景時の動き方は、銀河帝国的にはオーベルシュタインのナンバー2不要論と被るし、義経のこの嘆きは、まんまラインハルトの心の動きに擬えられる。
戦の天才は、戦が無くなったらどう輝けば良いのか。そもそも生きている場所など存在するのか。「私は戦場でしか、役に立たぬ」のだから。
義経の人生のハイライトであり、源平の戦いのクライマックスでもある屋島の戦いから壇ノ浦が、バサっと数十分で処理されていることに、本作の姿勢が見える。
義経はやることやってあっさり退場だし、物理的な戦いも本筋では無い。この後の疑心暗鬼の心理戦の方に時間を割いていくのだろう。
忠義の話も一切不要。佐藤継信も那須与一も、みーんなカット。ふぇぇ。
安徳天皇の入水の瞬間に手を合わせた畠山や和田義盛の心根は尊いけれど、そういう人から消えていく。鎌倉マフィアとはそういうファミリーなのだ。
良い人になった瞬間に、ぶっとい死亡フラグがまた立った。
平家の方々も皆悪者に描かれていないから、ただただ哀れに見えてくる。なんなら潔しとさえ。
文楽「義経千本桜」(近日中に何か書く)の設定のように、平家の方々も、安徳天皇も、実はどこかで生きているのかも、と希望したくなるほどだ。

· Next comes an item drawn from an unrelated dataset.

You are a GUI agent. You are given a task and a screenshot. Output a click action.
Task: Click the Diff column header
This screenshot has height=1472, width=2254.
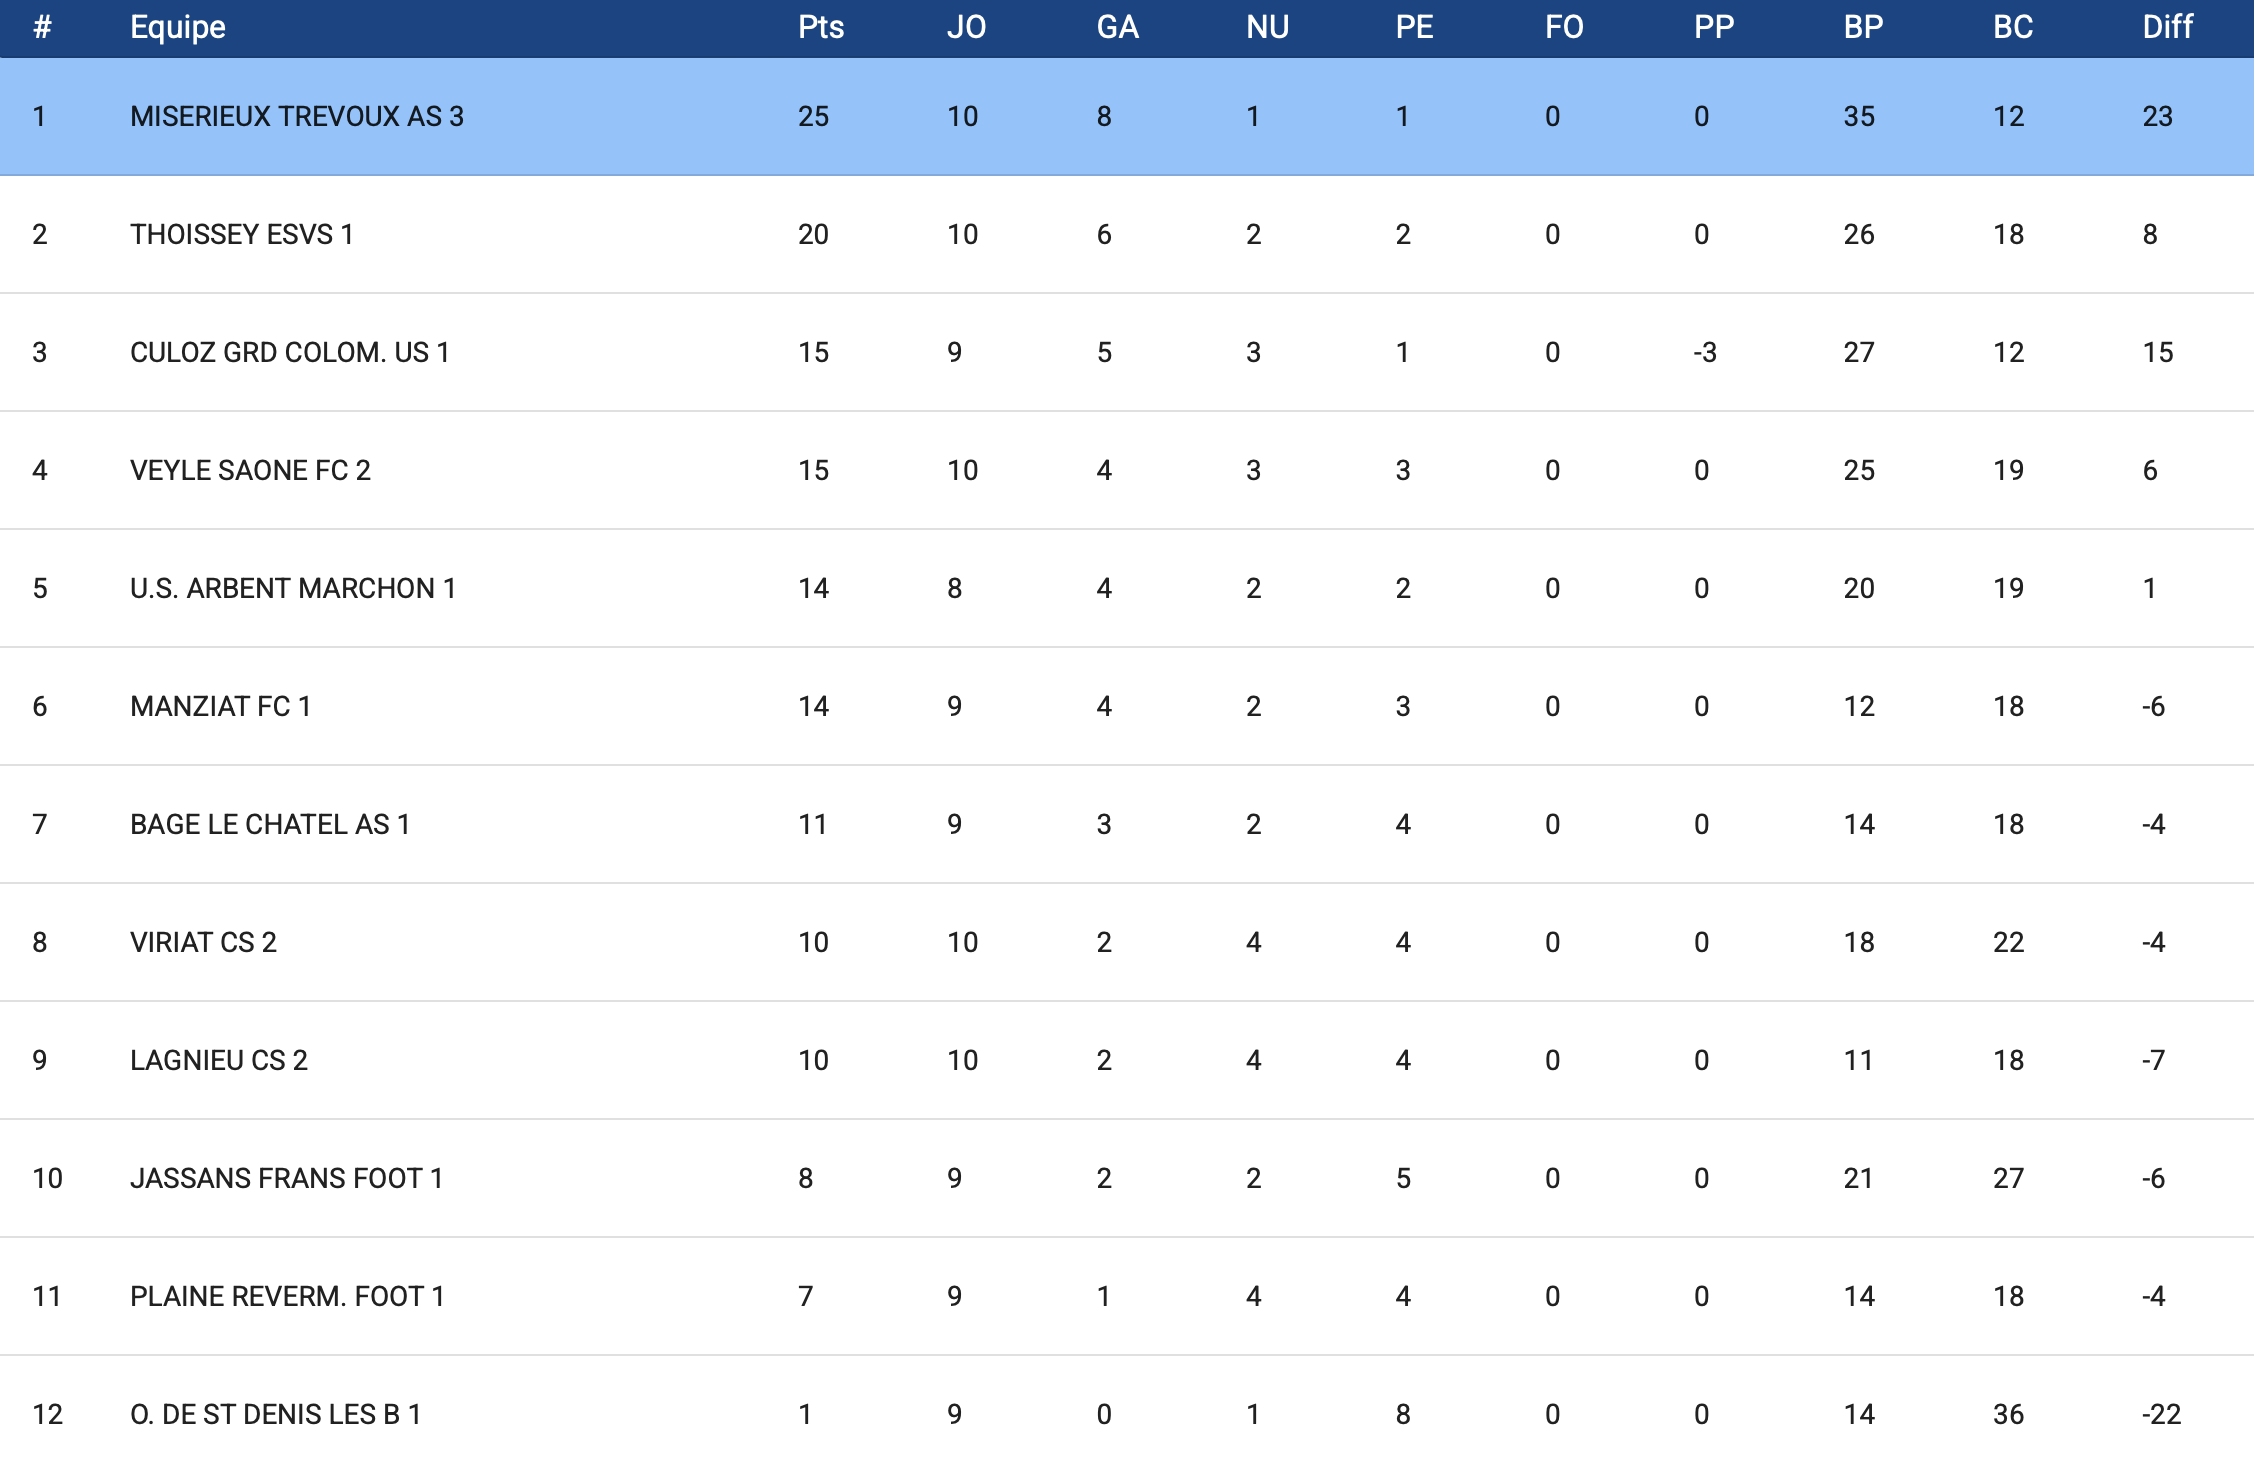(2167, 27)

後白河法皇も言っていたじゃないか。「死んだとは限らん」と。
平家が落ち延びた伝説は各地に多々ある。史実ではなくても事実かも知れないのだ。
腰越でお約束したお芋さんもきっちり回収とか、死んじゃイヤと思わせといて退場させるの辛すぎる。
来週は誰も死なない... よね?
明日も良い日に。
アイキャッチは、egao2021さんのお芋!!!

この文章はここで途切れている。